In a new series, our LGBTQ+ Editor has frank conversations with her LGBTQ+ heroes. First up, is the subversive artist and beauty icon Victoria Sin.

As well as being a bronzed sex goddess, an important activist for transgender rights and an all-around 21st Century trailblazer, Munroe Bergdorf has managed to squeeze in the time to become our LGBTQ+ Editor at Dazed Beauty, and we're incredibly excited about it. This means that over the coming months Munroe will be speaking to her favourite LGBTQ+ icons about some of the most pressing issues facing the LGBTQ+ community today, as well as asking: when your identity is inherently marginalised, what does it take to feel beautiful? Below, the first in the series.

London-based and Toronto-born drag artist Victoria Sin has performed everywhere from The Serpentine Galleries to the ICA over the last two years, and their work has recently been on show at the Hayward Gallery's groundbreaking exhibition DRAG: Self-Portraits and Body Politics alongside Cindy Sherman and David Wojnarowicz. Spanning performance art to ephemera (like these oddly beautiful old make-up wipes), through to mesmerising video work (side note: check out the Nowness film they starred in here), Victoria's multi-disciplinary practice seeks to redefine high femme beauty from a queer perspective and challenge expectations of feminine labour.

"Victoria Sin is one of the most fascinating drag performers in London right now," explains Munroe Bergdorf on her keenness to meet the performer, "Not only because they look absolutely incredible, but their intelligence, humour and ability to articulate issues within the drag scene, makes them an inimitable force to be reckoned with... an icon in the making." Fresh from performing at Sasha Velour's 'Nightgowns' in New York, Victoria sat down with Munroe for a catch up about journeys, aesthetics and future goals.

So how are you? I saw you out in America repping us!
Victoria Sin:
I’m good! I’m a little exhausted, burning the wick at both ends, but I feel accomplished! A lot of things are happening. And yes, I was repping the UK drag scene there with Sasha at Nightgowns in Hell’s Kitchen.

So how was working with Sasha? I love how she’s bringing so many different representatives of the drag community together.
Victoria Sin: I mean Sasha’s so wonderful. I met Sasha opening up for her show in Bristol and then she invited me to perform at Nightgowns in London and New York. Sasha’s one of the RuPaul queens who is most clued up. In the shows, there’s always a huge representation of people of colour, trans people, people who are not cisgendered men. It’s really refreshing. And they always open with a speech that tries to communicate a sense of urgency; we need that because queer communities all over the world are in a state of emergency.
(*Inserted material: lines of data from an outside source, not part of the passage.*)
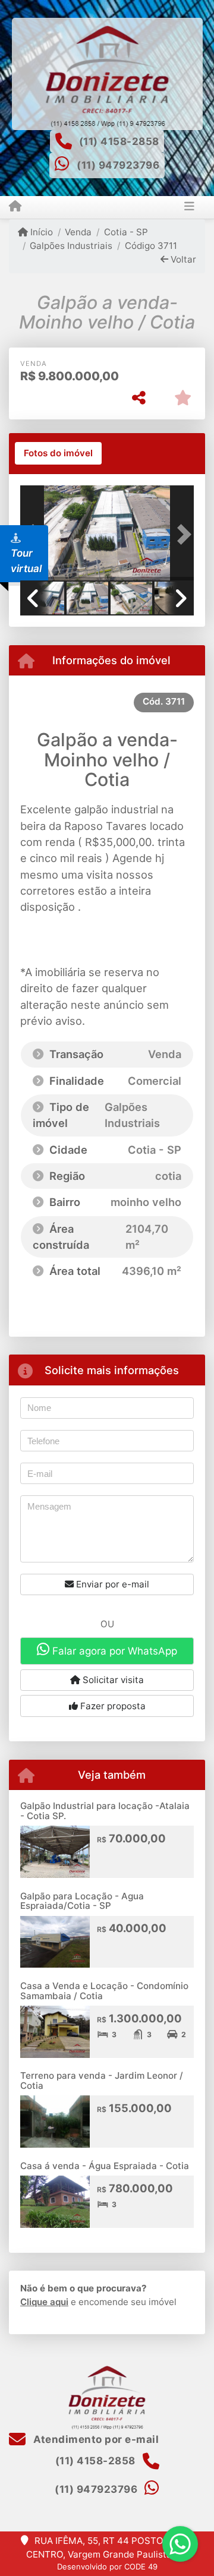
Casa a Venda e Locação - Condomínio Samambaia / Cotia (104, 1991)
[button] (181, 534)
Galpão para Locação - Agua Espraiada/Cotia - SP (82, 1901)
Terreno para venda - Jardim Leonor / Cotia (101, 2080)
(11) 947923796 (118, 165)
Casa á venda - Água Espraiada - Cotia (104, 2165)
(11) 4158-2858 (119, 141)
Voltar (182, 259)
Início (40, 232)
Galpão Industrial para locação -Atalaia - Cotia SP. (105, 1810)
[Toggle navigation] (189, 207)
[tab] (58, 453)
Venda (78, 232)
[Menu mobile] (15, 206)
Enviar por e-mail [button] (111, 1584)
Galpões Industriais (71, 245)
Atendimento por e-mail (95, 2439)
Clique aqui (44, 2301)
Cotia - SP (125, 232)
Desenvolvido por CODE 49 (107, 2566)
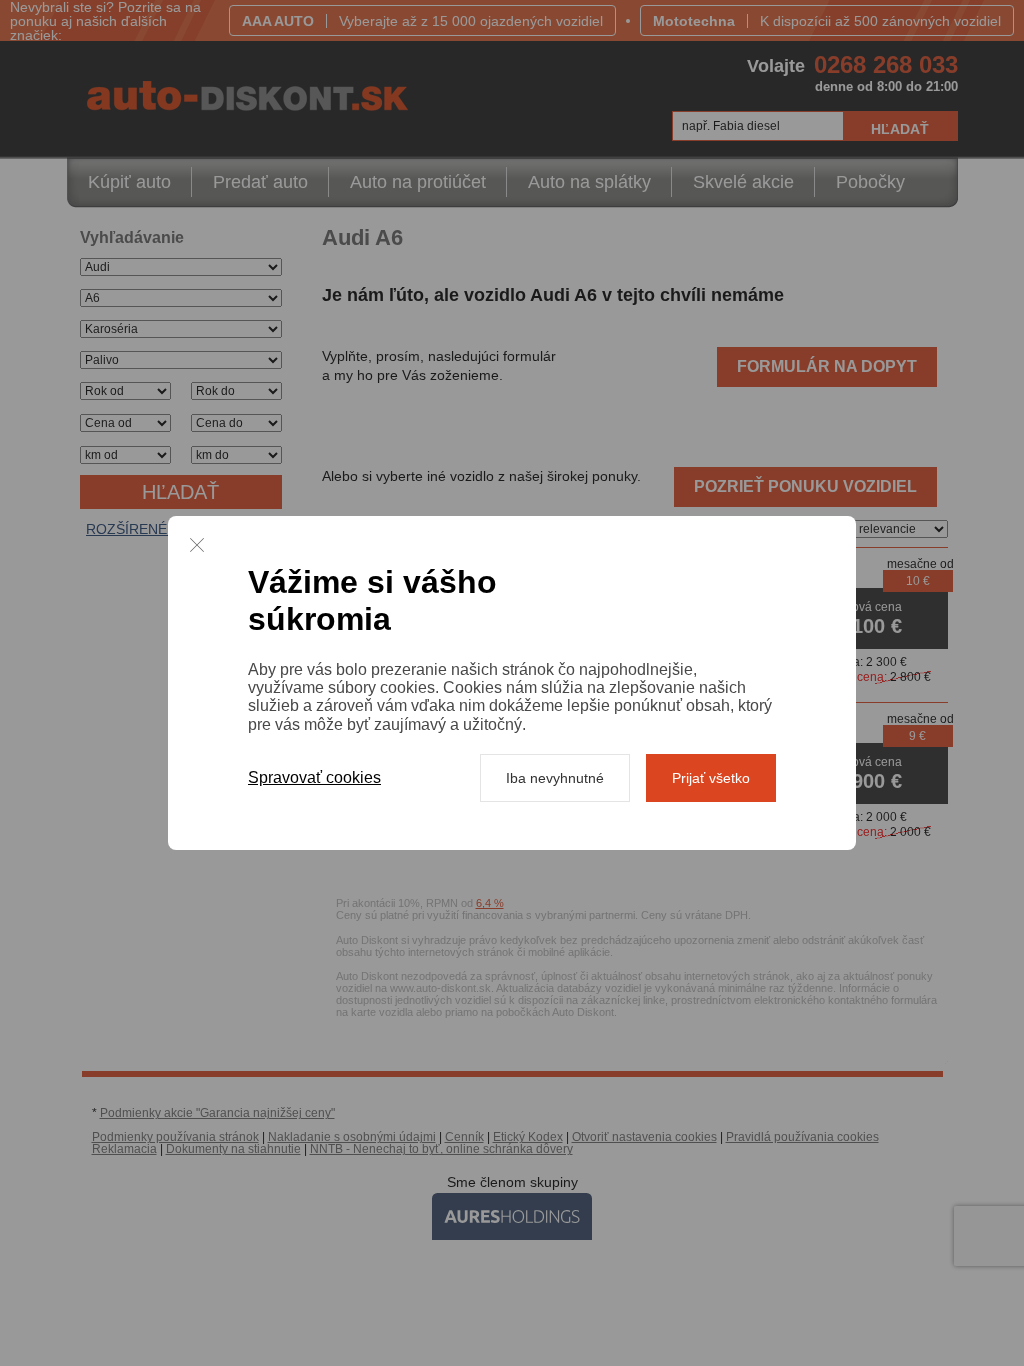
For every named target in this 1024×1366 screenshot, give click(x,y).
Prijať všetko (711, 778)
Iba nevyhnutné (555, 778)
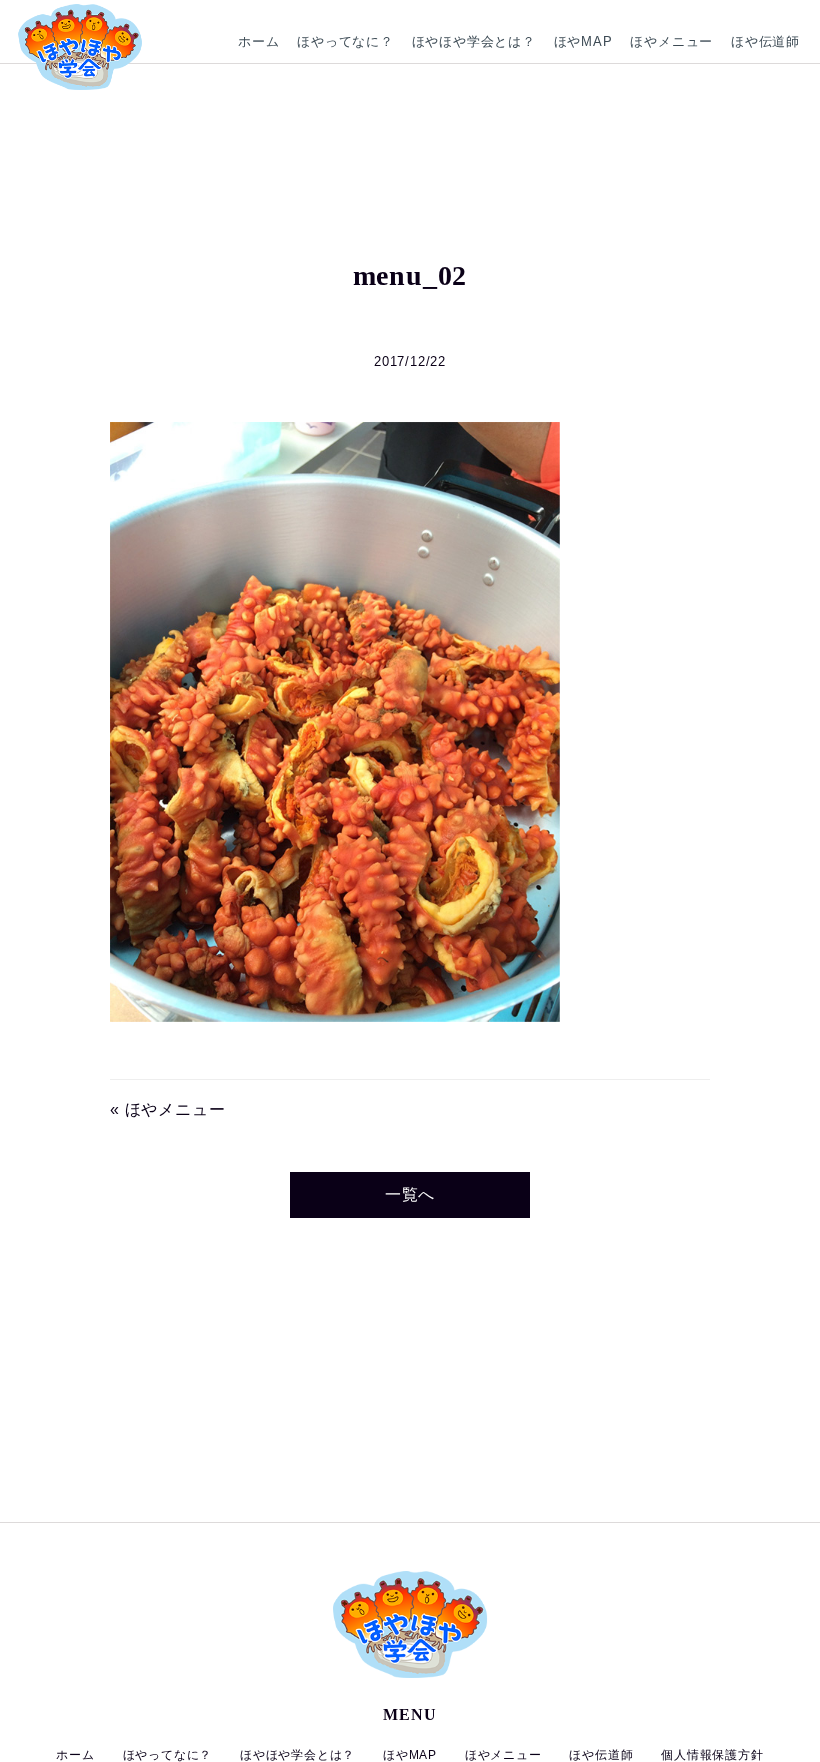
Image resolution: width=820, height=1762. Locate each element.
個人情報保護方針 (712, 1755)
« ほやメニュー (167, 1109)
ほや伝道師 (765, 41)
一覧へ (410, 1194)
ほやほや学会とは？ (474, 41)
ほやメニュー (671, 41)
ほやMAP (583, 41)
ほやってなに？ (345, 41)
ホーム (258, 41)
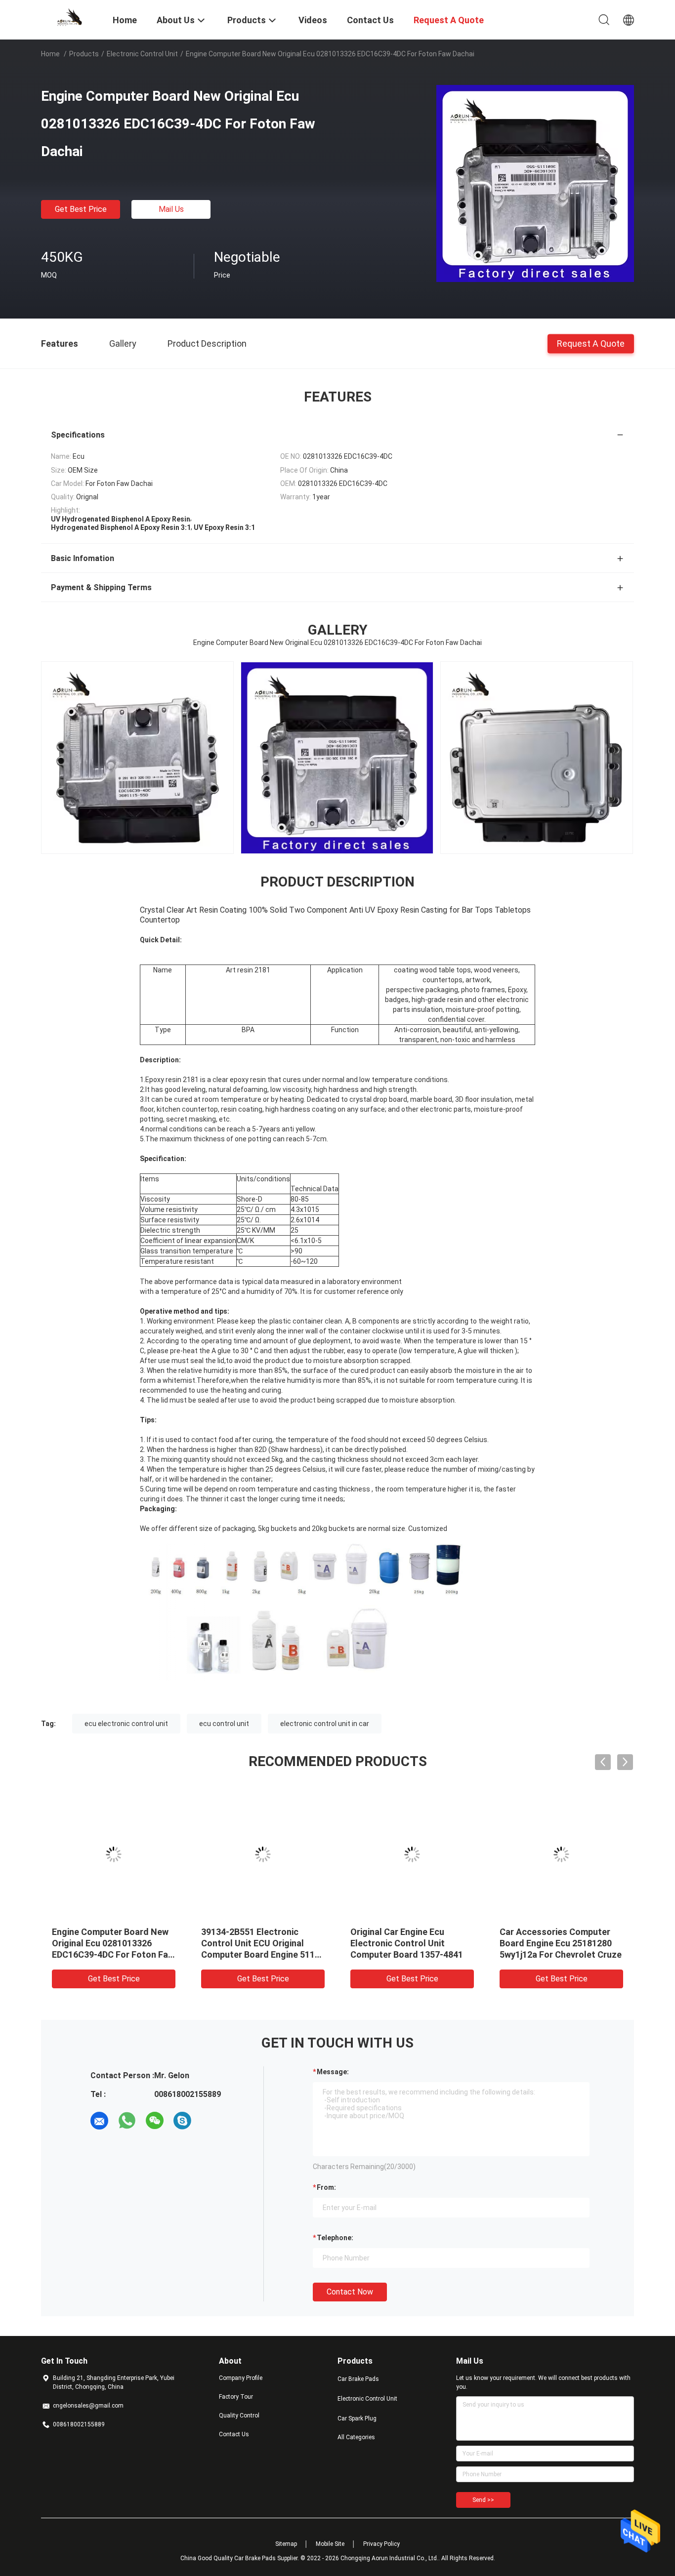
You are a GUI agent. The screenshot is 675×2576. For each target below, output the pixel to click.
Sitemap (286, 2543)
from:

”It was through a process of doing drag and purposefully putting on a gender and then taking it off again that I realised I was non-binary“

Absolutely, that’s definitely what I got a real sense of – drag as resistance. What I like so much about your form of drag is that it’s educational without having to over-explain things. You are educating people with your existence, especially as a femme representing non-binary person. But what obstacles have you found?
Victoria Sin: When I first started drag I identified as a woman so my first hurdle was not being taken seriously. And it was actually through a process of doing drag and purposefully putting on a gender and then taking it off again that I realised I was non-binary. I participate less in the club scene than I used to because I got tired of always having to validate why I’m there in the first place.

Has that made you see your form of drag differently? Has that affected your drag rather than just the spaces you perform in?
Victoria Sin:
It affected my drag and it affected the context I chose to exist in. My existence is valid. Non-binary gender identity is valid. Femme identities are important. There is a lot to work through in those kinds of identity positions, so in order to do that, I found that the usual drag context and club context – at least more mainstream club spaces where drag usually happens – aren't the best contexts for me.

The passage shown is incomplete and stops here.